3.4 Predictive baseline biomarkers for clinical endpoints

The exploratory assessment whether a baseline biomarker is predictive, i.e. whether it impacts the magnitude or direction of a treatment effect, typically requires data from randomized controlled clinical trials. Predictive biomarker effects can be modeled by including a treatment × biomarker interaction term in the regression model. Of note, logistic and Cox regression model the relative reductions in the odds or rate of an event. If a biomarker is prognostic, then the absolute risk reduction may vary across biomarker levels even if the relative risk reduction is the same. Standard analyses to assess whether a biomarker is predictive are statistical tests for the treatment × biomarker interaction term as well as forest plots which visualize treatment effects in subgroups defined by the biomarker (Alosh et al. (48)). For a tutorial on data-driven identification of predictive subgroups we refer to Lipkovich et al. (49).

Limitations of exploring several biomarkers and clinical variables for predictive effects are well-recognized: an increased risk of false-positive findings due to multiplicity combined with an increased risk of false-negative findings and highly variable treatment effect estimates in subgroups due to the limited sample size and power in subgroups. Therefore, findings from such analyses should only be considered credible if additional criteria are fulfilled, e.g. that the predictive effect of the biomarker was correctly pre-specified (including the direction of the effect), that the predictive effect is supported by prior evidence, that only a low number of potential predictive markers was explored (ideally 3 or fewer), that chance cannot explain the finding, and that arbitrary cut points were avoided (Schandelmaier et al. (50)).
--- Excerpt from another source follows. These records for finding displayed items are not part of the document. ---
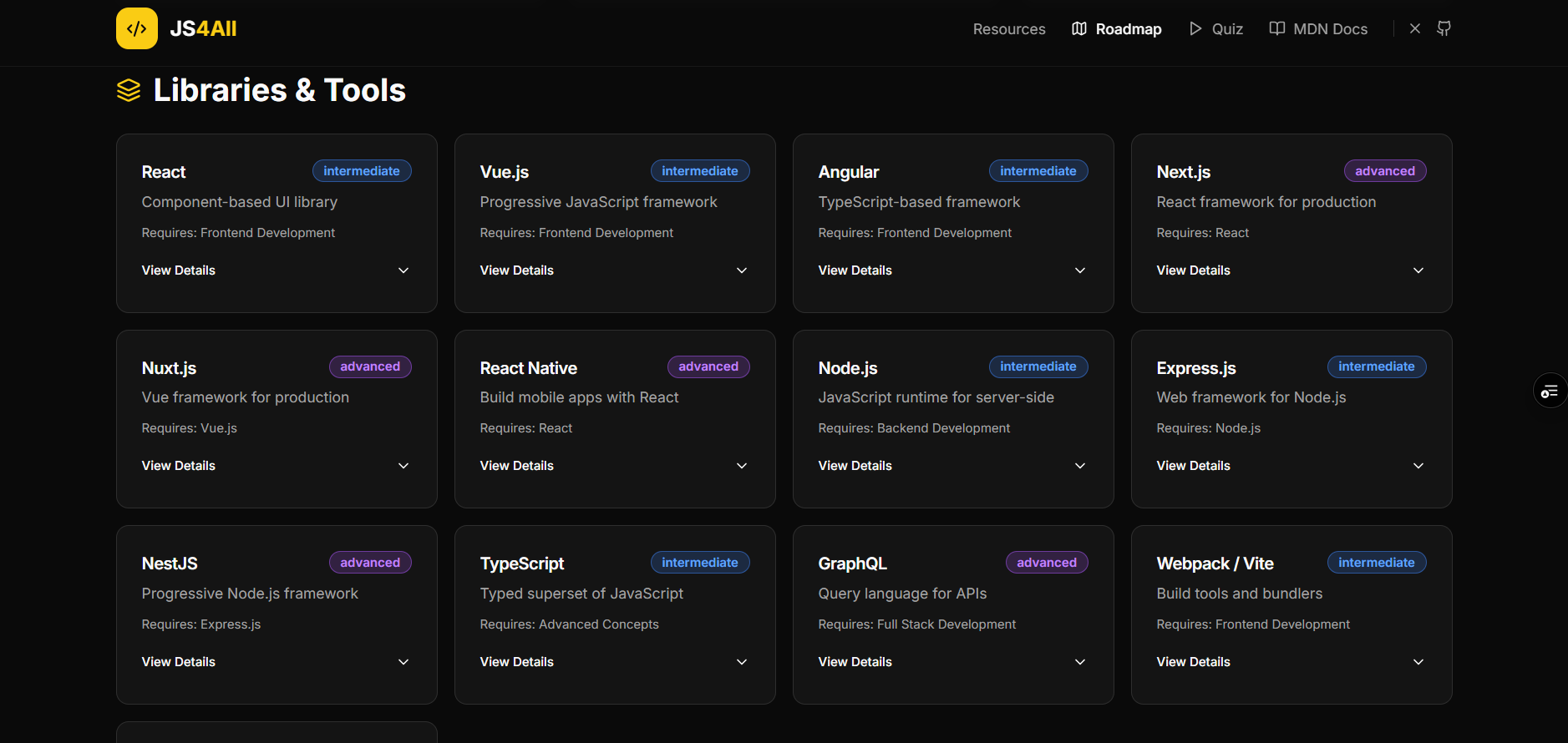Go to the Quiz navigation item
The height and width of the screenshot is (743, 1568).
pos(1227,29)
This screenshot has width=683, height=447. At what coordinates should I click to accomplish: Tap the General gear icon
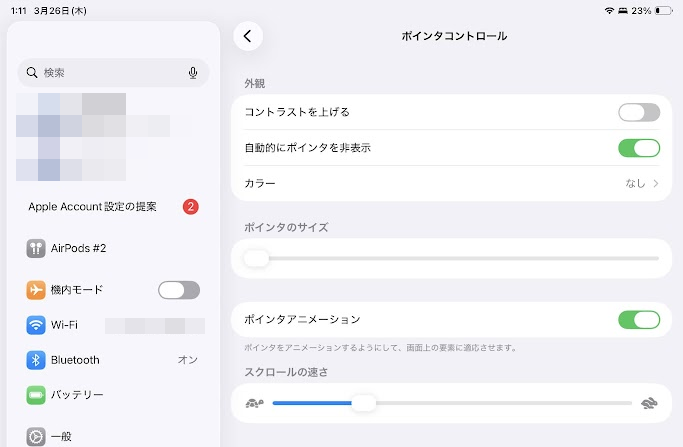pos(36,436)
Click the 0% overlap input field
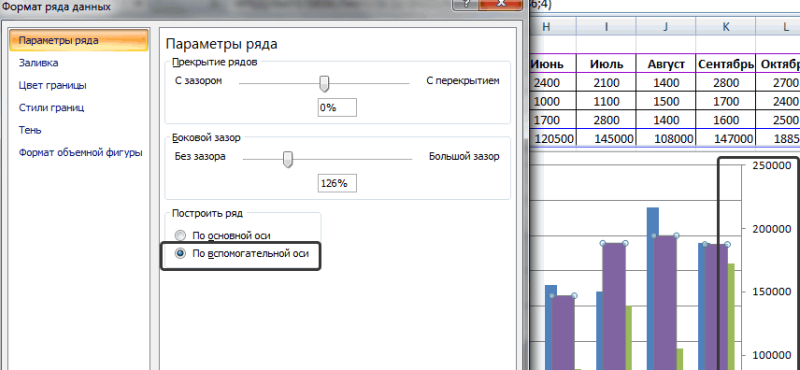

Otherwise, the findings should be considered exploratory and hypothesis-generating only.

For the confirmatory assessment of a predictive biomarker and its inclusion in a drug label (e.g. the restriction of a label to a biomarker-positive subgroup or a claim of enhanced efficacy in this subgroup), a randomized clinical trial with type I error control across the all-comers population and the biomarker-positive subgroups is typically required. As an example, the IMpassion130 trial, a randomized phase 3 trial of the CPI atezolizumab in advanced triple-negative breast cancer, hierarchically tested the clinical endpoints first in the all-comers (intention-to-treat) population and then in the PD-L1–positive subgroup (Schmid et al. (51)). As another example, the IMpassion031 trial of the same molecule in early-stage triple-negative breast cancer was an adaptive enrichment trial with two primary populations (PD-L1 positives and all-comers) allowing for population section at an interim analysis (Nguyen Duc et al. (52); Mittendorf et al. (53)).
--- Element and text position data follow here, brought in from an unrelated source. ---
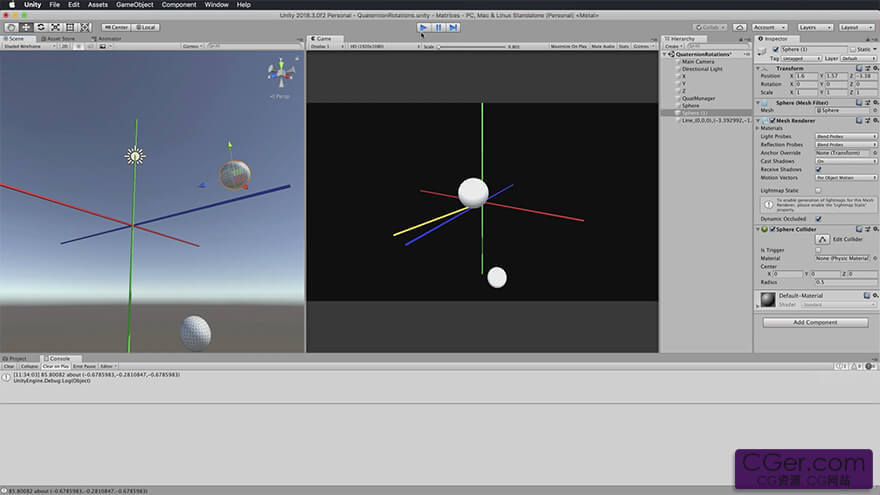
Task: Click the Step frame button
Action: click(453, 27)
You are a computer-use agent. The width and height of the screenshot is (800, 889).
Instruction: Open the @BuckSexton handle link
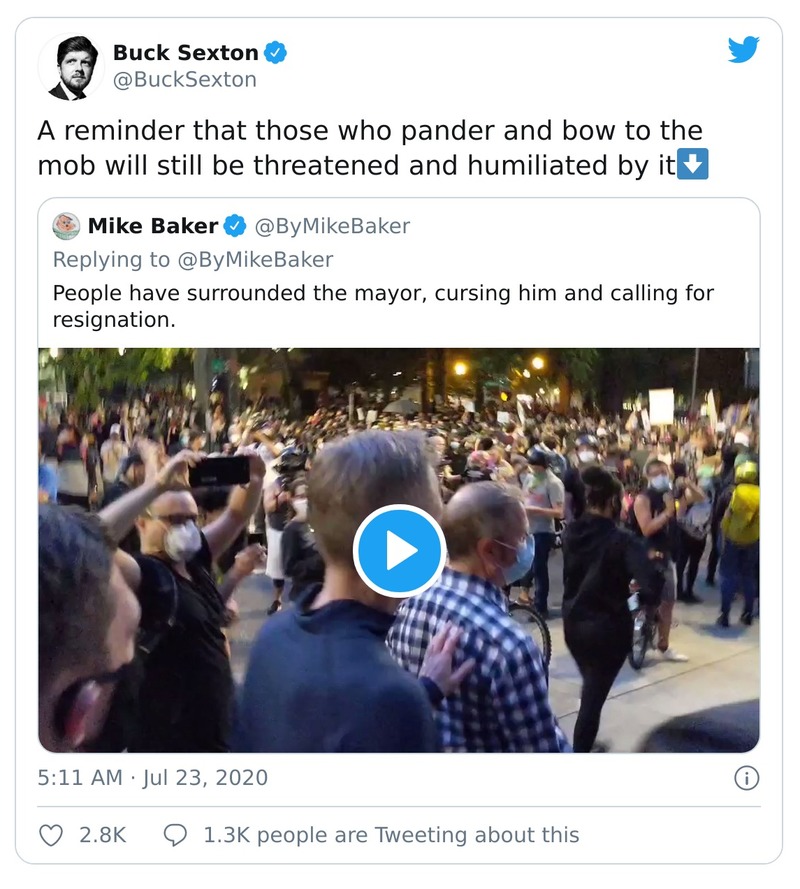coord(184,80)
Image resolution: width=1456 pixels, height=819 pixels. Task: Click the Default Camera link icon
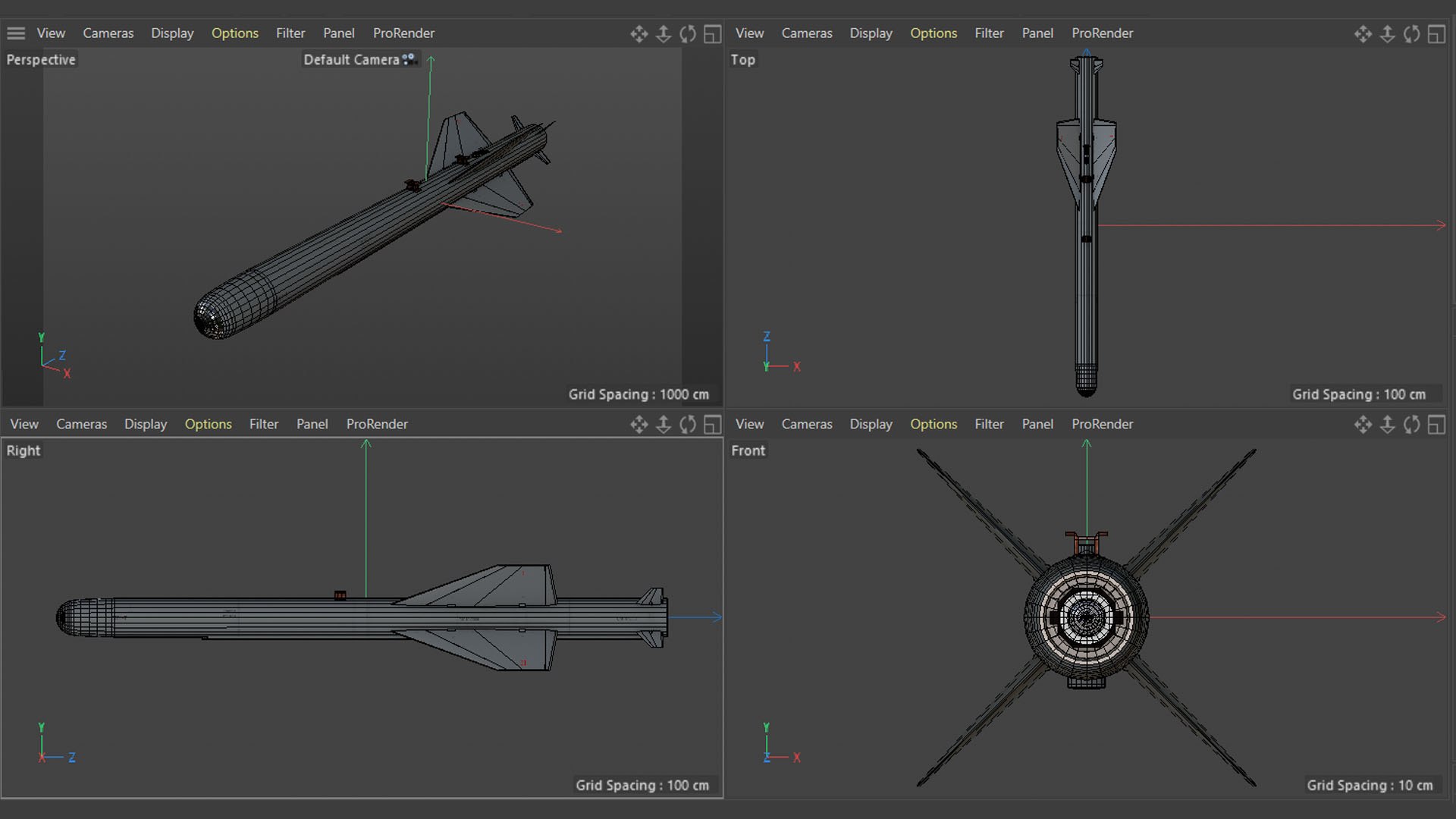coord(410,59)
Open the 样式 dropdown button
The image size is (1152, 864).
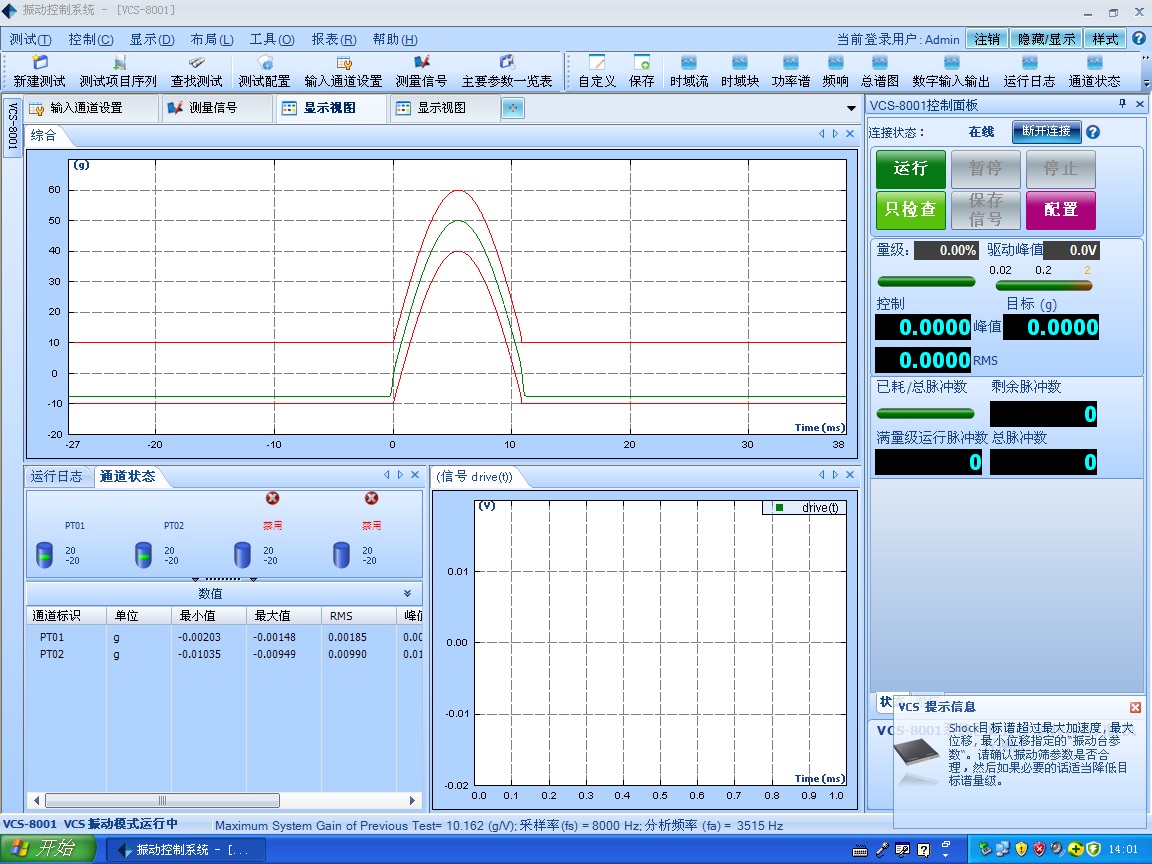coord(1105,39)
3.5 Models for associations between on-treatment biomarkers and clinical endpoints

In this section, we discuss models which analyze the impact of one or a low number of biomarkers measured on-treatment, i.e. pharmacodynamic biomarkers, on clinical outcome. A key aspect of on-study biomarkers is the timing at which measures are taken. For some biomarkers, repeated measurements are available (e.g. parameters taken in the blood) while tumor parameters (requiring invasive techniques or tumor imaging data, for which the amount of radiation received by the patient is a limiting factor) are usually taken only once after treatment start. The timing aspects need to be explicitly accounted for in the analyses, which, in our experience, is often not done.
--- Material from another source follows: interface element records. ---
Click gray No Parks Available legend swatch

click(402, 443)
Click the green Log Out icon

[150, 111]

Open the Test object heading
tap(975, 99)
Before discussing appropriate analysis methods for on-treatment biomarkers, we list five additional challenges which are important to consider while planning the analyses and writing a statistical analysis plan. First, it is critical to avoid immortal-time bias in the analysis (Mantel and Byar (54)). This occurs if a clinical endpoint that is timed from study enrolment is compared across groups defined by a classifying event occurring during follow-up e.g. by an on-treatment biomarker. A classical example of this bias in oncology is the naive comparison of overall survival by tumor response categories (Anderson et al. (55)). More generally, any analysis which treats an on-treatment biomarker as if it was a baseline biomarker or which reverses time, i.e. tries to explain the past with the future, should be avoided.

Second, when studying the relationship between the risk of a clinical event (response or progression) and the longitudinal evolution of the biomarker, models need to capture the impact of changes in the biomarker on the risk of the event. This implies that the biomarker and the clinical event need to be modeled jointly across time. An example of this type of analysis is the construction of a dynamic prognostic score for the risk of recurrence of prostate cancer depending on longitudinal assessments of a prostate-specific antigen (PSA) biomarker (56).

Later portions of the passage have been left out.